- EXERCISE INSTRUCTIONS: Render every line of the items below as a JSON list of strings, one string per line, leaving out blank lines. Don't include the pictures in your answer.

- Stored data entries:
***

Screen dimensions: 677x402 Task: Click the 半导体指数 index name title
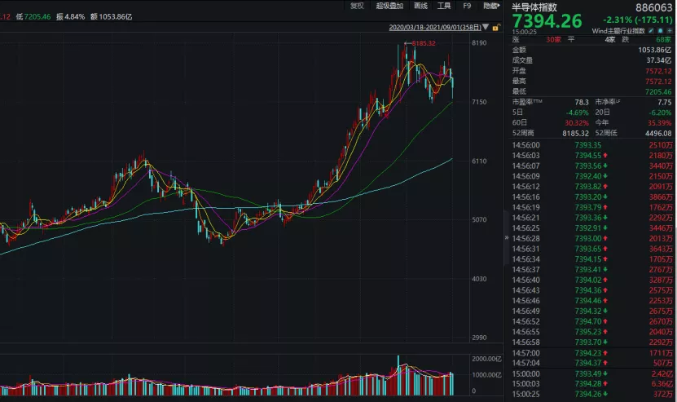coord(537,7)
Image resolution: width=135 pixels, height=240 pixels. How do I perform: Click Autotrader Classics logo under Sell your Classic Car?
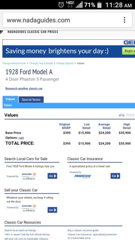29,208
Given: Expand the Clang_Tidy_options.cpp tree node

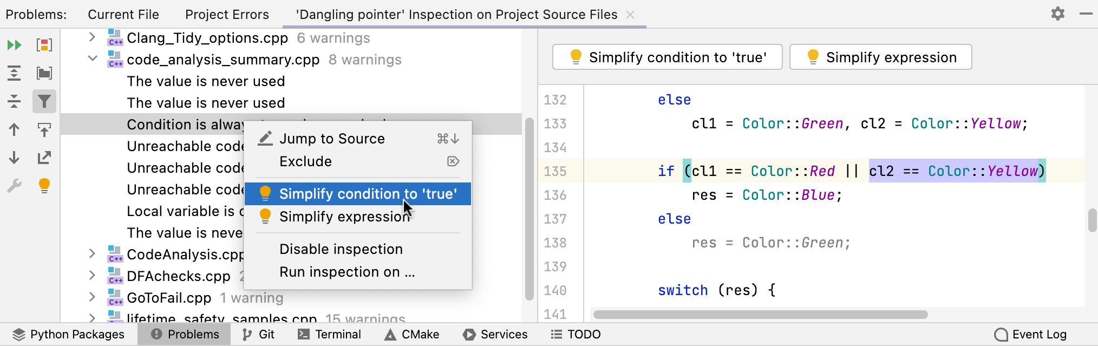Looking at the screenshot, I should 92,37.
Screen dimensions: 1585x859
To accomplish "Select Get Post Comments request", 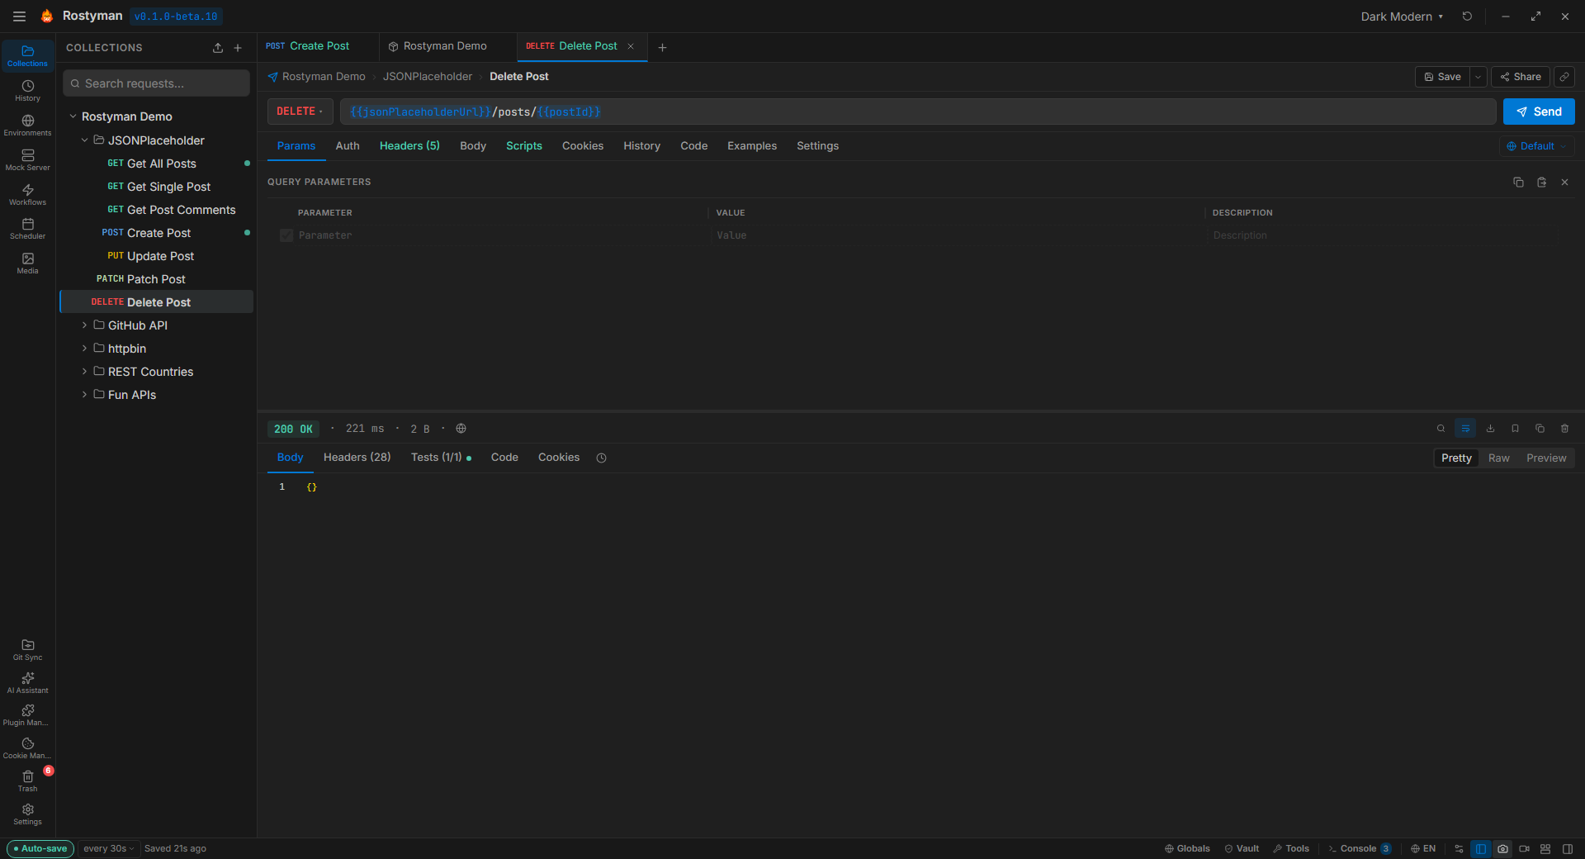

***

- SOLUTION BELOW:
[
  "Screen dimensions: 677x402 Task: Click the 半导体指数 index name title",
  "coord(537,7)",
  "Image resolution: width=135 pixels, height=240 pixels. How do I perform: Click Autotrader Classics logo under Sell your Classic Car?",
  "29,208",
  "Given: Expand the Clang_Tidy_options.cpp tree node",
  "Looking at the screenshot, I should 92,37.",
  "Screen dimensions: 1585x859",
  "To accomplish \"Select Get Post Comments request\", "
]